BAHAMIAN businessmen are becoming more agitated as the date for the implementation of VAT nears with only reassurances from legislators that draft legislation as to what it will mean to them is on its way.

Gowon Bowe, a Tax Coalition co-chair, has urged that the proposed legislation be brought to parliament before it takes its summer recess.

“If we don’t do a lot in the next six to eight weeks,” he said, “we would be right back in the same situation we were facing when we were looking at July 1 as the implementation date, with the business community again saying that they don’t have enough time.”

Mr Bowe said that the business community has still not had “the critical elements. There is no legislation, no regulations on what will be exempt, or what is ultimately going to happen. We need to urge the Government to be proactive.

“There is a concern,” said Mr Bowe, “that time isn’t on our side in that regard. We understand that there was a lot going on in the Budget, but now that is out of the way, this is the most critical time in terms of our fiscal course of action. We have had some casual conversations with the Financial Secretary and he had indicated that they were just waiting on Cabinet now.”

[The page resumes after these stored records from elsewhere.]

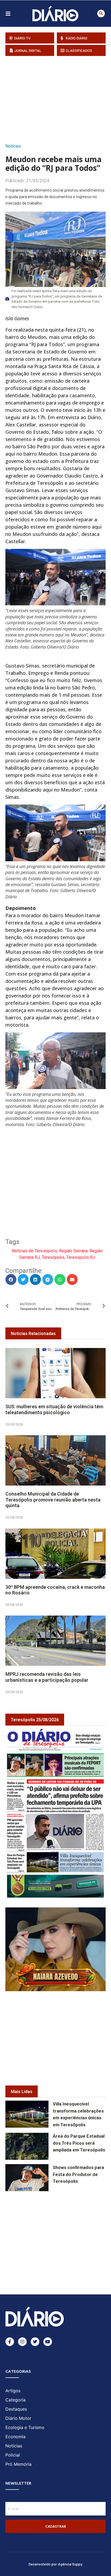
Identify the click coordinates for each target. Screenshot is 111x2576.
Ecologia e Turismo (24, 2427)
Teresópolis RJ (80, 1257)
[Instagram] (22, 2341)
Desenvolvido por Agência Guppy (55, 2564)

John Rolle, the Ministry of Finance’s financial secretary, recently confirmed to Tribune Business that VAT preparation/readiness efforts were being delayed because they were waiting for “final directions” from the Government.

Government brought two tax experts from New Zealand — one of the few countries that has a good word to say for VAT – to advise legislators on its merits and how to implement it.

Dr Don Brash and Mr John Shewan, both closely involved in the implementation of New Zealand’s Value Added tax in 1985-86, could not emphasise enough the importance of an extensive education programme, both for business and the general public. It was this programme that was the secret of New Zealand’s success. Such a programme would be even more important for the Bahamas, a country, unlike New Zealand, that has no income tax, but relies solely on indirect taxation and trade tariffs. In other words, Bahamians in general are not tax savvy.

“The reason our education campaign was so successful,” said Professor Shewan, “was because there was a commitment to an 18-month educational programme, six months of which was prior to the implementation date, but the most important things happened 12 months after the implementation because there were a series of detailed explanation programmes targeted at all kinds of groups.”

Government, which had planned to implement the tax on July 1 —13 days ago — was forced to delay it to January 1 next year — six months away – because, not only was legislation not ready, but there was not enough time to discuss it with the business community or to educate the public. Soon, if government continues its thumb-twiddling, another delay for implementation will have to be announced.

In their report, the New Zealanders expressed concern “at the widespread lack of understanding of how a VAT would operate in the Bahamas”. They were also “concerned at the complexity of the VAT proposal as currently envisaged (obviously government’s first draft on their arrival). This complexity would lead to high compliance costs and potentially extensive abuse of the system,” they predicted. Hopefully, this complexity has since been simplified. The state of business in the country today can certainly not absorb high compliance costs.

It was explained that VAT was urgently needed, not only to expand government’s tax base, but also for the country to be eligible to join the World Trade Organisation (WTO). Having had to reduce its original 15 per cent tax proposal to 7.5 per cent, the government maintains that it cannot afford to also reduce Customs duties. If joining the WTO is its objective, then Bahamians can count on the VAT rate being increased so that the Bahamas – a non producing country — can qualify for WTO membership. Qualification means that all Customs duties have to be abolished. Government, while explaining VAT, should also explain in detail the advantages of the Bahamas having WTO membership.

Several months ago, Social Services Minister Melanie Griffin outlined how our sluggish economy has hurt those in the lower income brackets – the group with the potential of being the most affected by VAT. With the September opening of schools, Mrs Griffin said, there was a substantial increase in demand on Social Services to feed and equip children for school. At the time, she was being interviewed she said that 1,606 out of just over 3,500 children had requested uniform assistance.

There was also more demand for food stamps, a relief system that is growing, she said.

Mrs Griffin appealed to corporate Bahamas and private citizens to partner with government to assist children in need. Recently the 58-year-old Ranfurly Home for Children appealed for financial aid. Mrs Griffin said government would assist to make certain that the Home, which has cared for so many children sent by Social Services, would not have to close. She also said that her Ministry will have to step into the breach to assist those who might be severely affected by the implementation of VAT.

A few days ago, we were discussing VAT with a businessman who said that what his company had traditionally set aside as donations for the various charitable organisations and student scholarships would now go to VAT. This shift in donations will put an even heavier strain on Mrs Griffin’s Ministry. In other words VAT will force the public sector to curb its generosity.

No matter how we look at it, VAT is going to create a vicious circle, and regardless of how it is introduced, Bahamians will not be satisfied until the government demonstrates that it too is making substantial cuts in its unnecessary spending. Bahamians are not going to pay taxes to give government a licence to spend foolishly.